For the artist Bodil Örs, the landscape is a primary
motive where the result differs greatly from painting
to painting. This is because her paintings are not
“landscape portraits” – she does not reproduce the
landscape, but her idea of it. The painted landscape
is linear and planar, but Bodil Örs has added volume
and space. It is not an attempt to tame nature, but
the expression of a wish to preserve and bring to
light that which could be called nature’s state of
mind – a combination of fragmented personal
recollections and the landscape’s “ personality”.
It is also a struggle to bring chaos and discord
partially under control, to also reveal the constancy
and harmony of a landscape that is far older than
Bodil Ors divides her private and artistic life between
Turkey (Iasos) and Denmark (Snekkersten), and
naturally, this cultural duality has left its imprint on
her art. The influence of Turkish intellectual life is perceptible, but Turkish culture is far more than – as has so often been stated – the connecting link between Europe and the Middle East and Asia. Turkish culture in itself is so multifaceted and full of contrast and opposites that it is perhaps more appropriate to speak of many cultures – many treasure chests.
Even though Turkish culture plays a major role, the immediate inspiration for many of the works is taken first and foremost from the Turkish landscape: the ancient peninsula of Iasos with more than 5 000 years of continuous habitation behind it; the impressively large Baffa lake and the Latmos Mountains with the many gigantic boulders that lie strewn over the landscape as if thrown there by titans.
There is clearly a strong fascination with the monumentality of the landscape, though it never lapses into empty pathos – rather a fervour or intensity expressing both veneration and solidarity. When the landscape is viewed though an artistic temperament, it reveals a new dimension of grandeur and passion.

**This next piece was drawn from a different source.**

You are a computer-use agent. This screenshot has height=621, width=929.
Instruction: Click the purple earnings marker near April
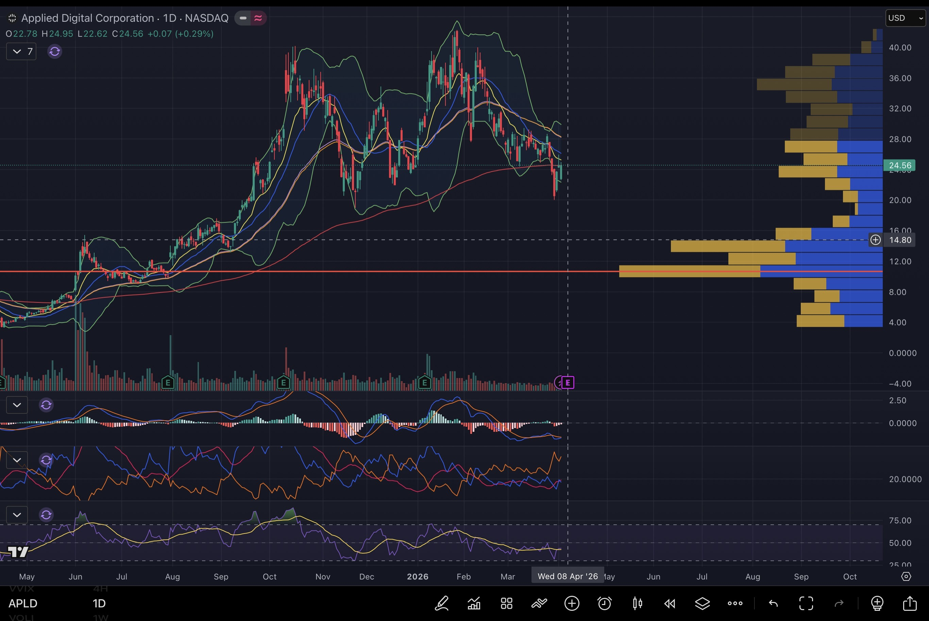tap(568, 383)
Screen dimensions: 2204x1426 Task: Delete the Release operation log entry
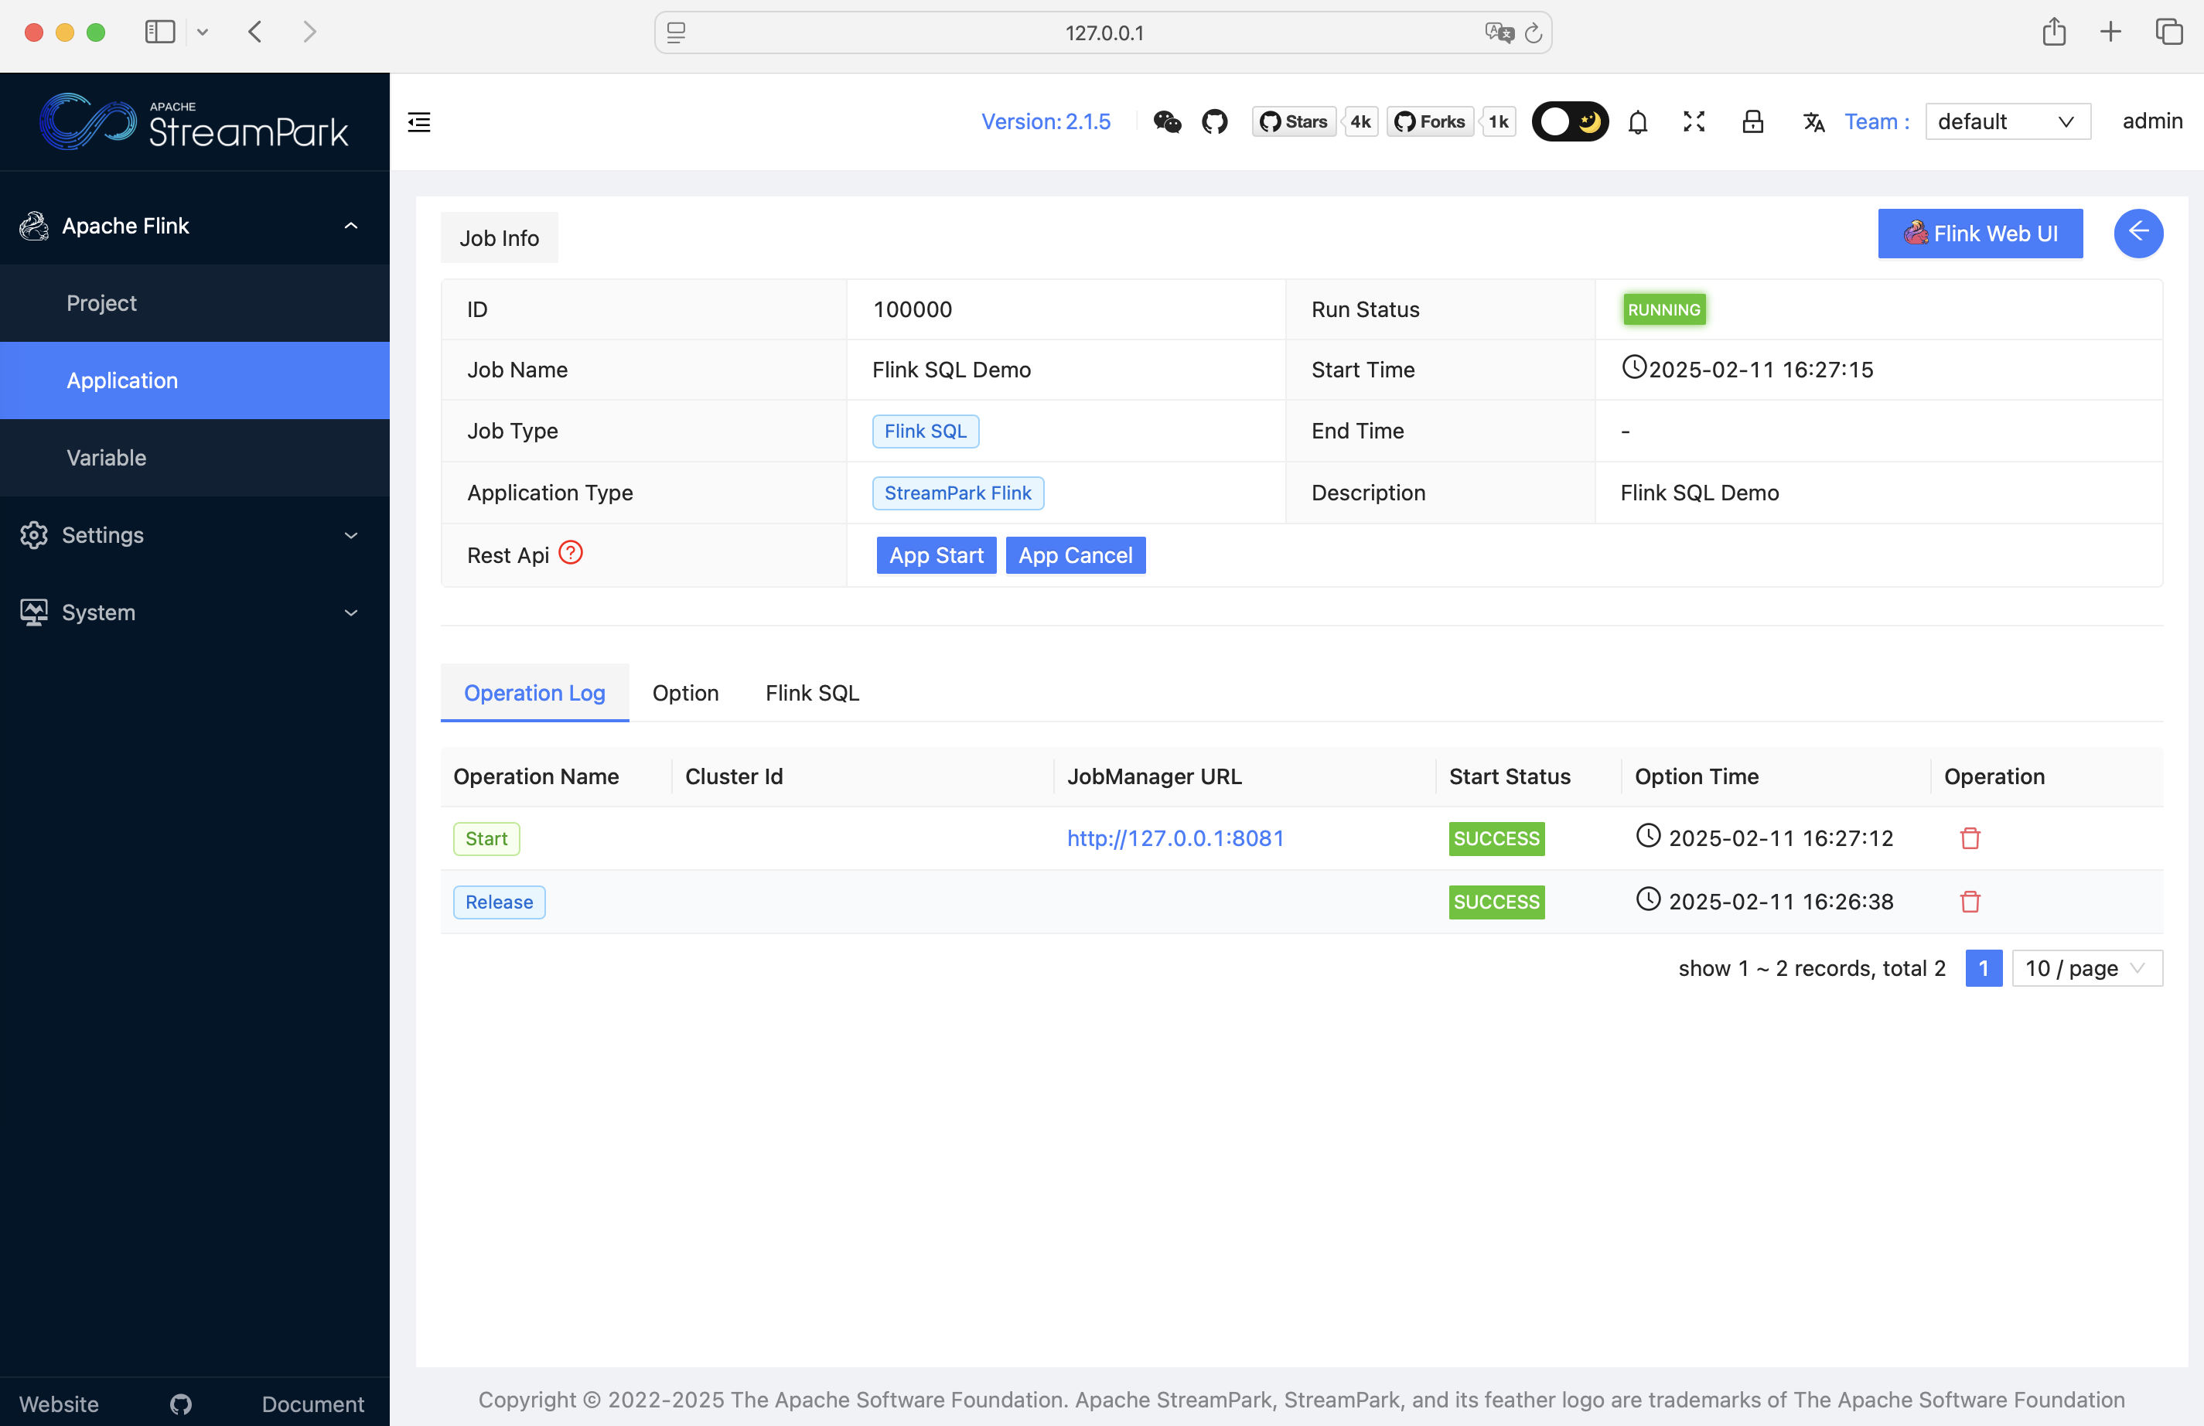[1970, 901]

Several of the paintings are sustained by vitality and enthusiasm, while others are a combination of subdued elation and – often – quiet melancholy, but always with a sense of liberty with regard to the colour scheme as well as the sculptural adaption.
Although the majority of paintings radiate a spontaneity and simplicity, they are clearly painstakingly worked through, a technique one, for the want of a better phrase - could call expressive "slow - painting".
Human forms are not immediately present in the pictures, but they are nonetheless - enshrouded in the transitory nature of civilisations that echoes from the landscape, they permeate the surviving country side. In the paintings from Iasos, it is as if narratives from 5000 years of civilisation radiate from the canvas with great energy and strength. The primordial force that is worked with her, also brings to mind metaphysical landscapes witch could be populated by characters from the writings of Tolkien.
The breadth in Bodil Örs art is demonstrated by among other things, the sense one minute of Klee's palette, followed by references to the figurative element of Matisse an Cézanne, to Turners colour explosion, and to something that leads one's thoughts to more monochrome variations of Kiefer. And every now and then, one senses an almost instinctive use of iconographic quotations from the rich ornamentation of the Middle East. One experiences in her works a carefully orchestrated symphony that is held together by a fervour and down- to- earth strength. She literally purifies and simplifies the landscape with the help of the four elements of antiquity: earth, water, air and fire.
To pass on one's feelings and experiences demands - as well as artistic nerve - an educative undertaking. In this respect, Bodil Örs can draw on her many years experience as an art educationalist. The fact that she not only underwent a personal development as an artist, but also contributed to many students gaining a deeper understanding of the essence and substance of art, can be perceived in numerous paintings where she to a great extent assist the observer in entering her universe.